3. Security practice

  •  Open-source contact.
  •  The contract should pass a bug bounty after the completion of the security audit.
  •  Public testing.
  •  Automated anomaly detection systems. – NOT IMPLEMENTED. A simple anomaly detection algorithm is recommended to be implemented to detect behavior that is atypical compared to normal for this contract. For instance, the contract must halt deposits in case a large amount is being withdrawn in a short period of time until the owner or the community of the contract approves further operations.
  •  Multisig owner account.
  •  Standard ERC20-related issues. – NOT IMPLEMENTED. It is known that every contract can potentially receive an unintended ERC20-token deposit without the ability to reject it even if the contract is not intended to receive or hold tokens.

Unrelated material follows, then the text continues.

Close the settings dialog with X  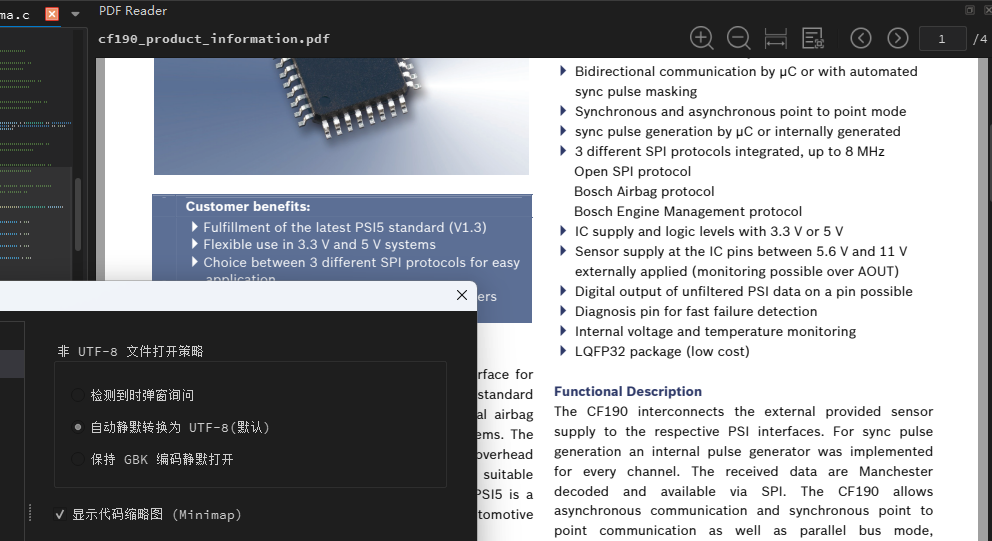pyautogui.click(x=462, y=295)
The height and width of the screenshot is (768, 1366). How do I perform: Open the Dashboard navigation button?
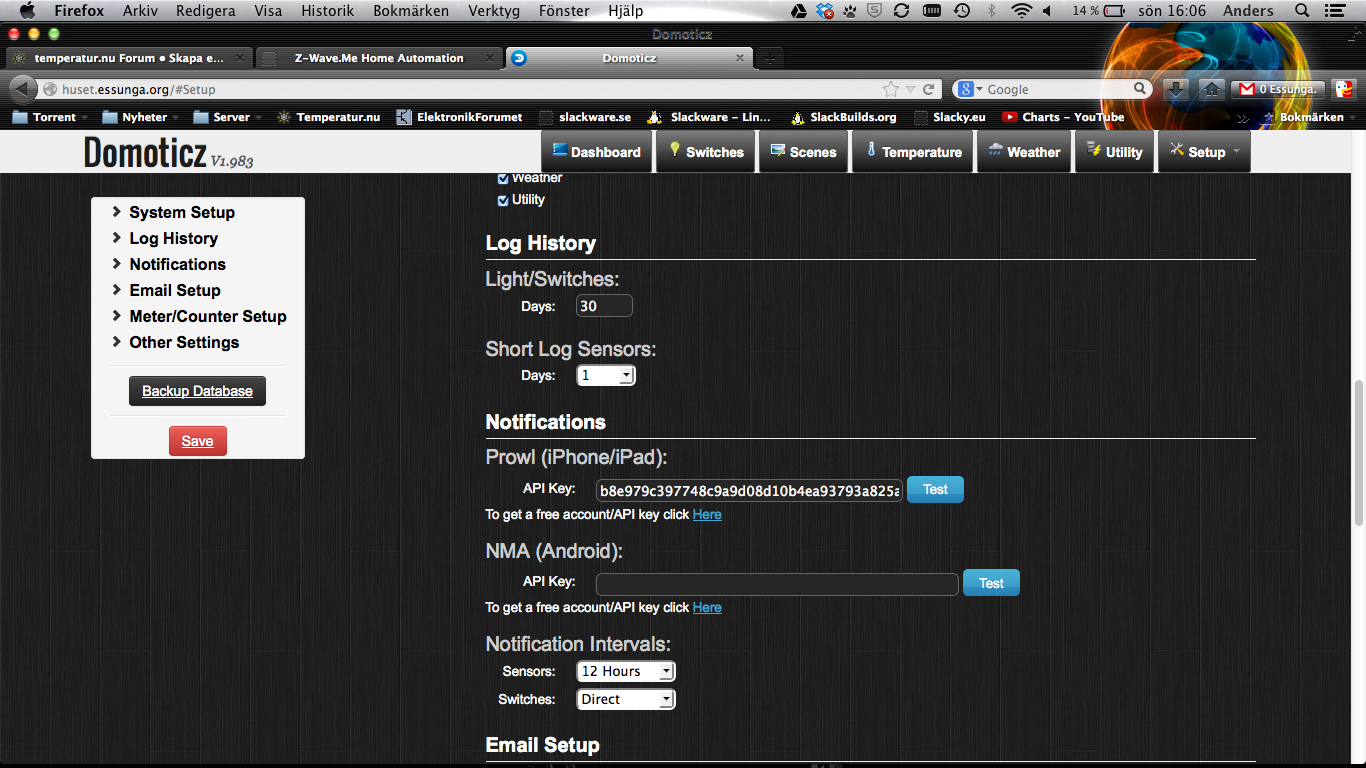(596, 152)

As a result, it is recommended to implement a function that will allow extracting any arbitrary number of tokens from the contract.
  •  Crosschain address collisions. ETH, ETC, CLO, etc. It is possible that a transaction can be sent to the address of your contract at another chain (as a result of a user mistake or some software fault). It is recommended that you deploy a “mock contract” that would allow you to withdraw any tokens from that address or prevent any funds deposits. Note that you can reject transactions of native token deposited, but you can not reject the deposits of ERC20 tokens. You can use this source code as a mock contract: extractor contract source code. The address of a new contract deployed using CREATE (0xf0) opcode is assigned following this scheme keccak256(rlp([sender, nonce])). Therefore you need to use the same address that was originally used at the main chain to deploy the mock contract at a transaction with the nonce that matches that on the original chain. Example: If you have deployed your main contract with address 0x010101 at your 2021th transaction then you need to increase your nonce of 0x010101 address to 2020 at the chain where your mock contract will be deployed. Then you can deploy your mock contract with your 2021th transaction, and it will receive the same address as your mainnet contract.

4. Conclusion

The audited smart contract can be deployed. No security issues were found during the audit. Users have to pay attention to the owner’s right to upgrade the contract on another which was not audited and may contain dangerous functionality.

It is recommended to adhere to the security practices described in pt. 4 of this report to ensure the contract’s operability and prevent any issues that are not directly related to the code of this smart contract.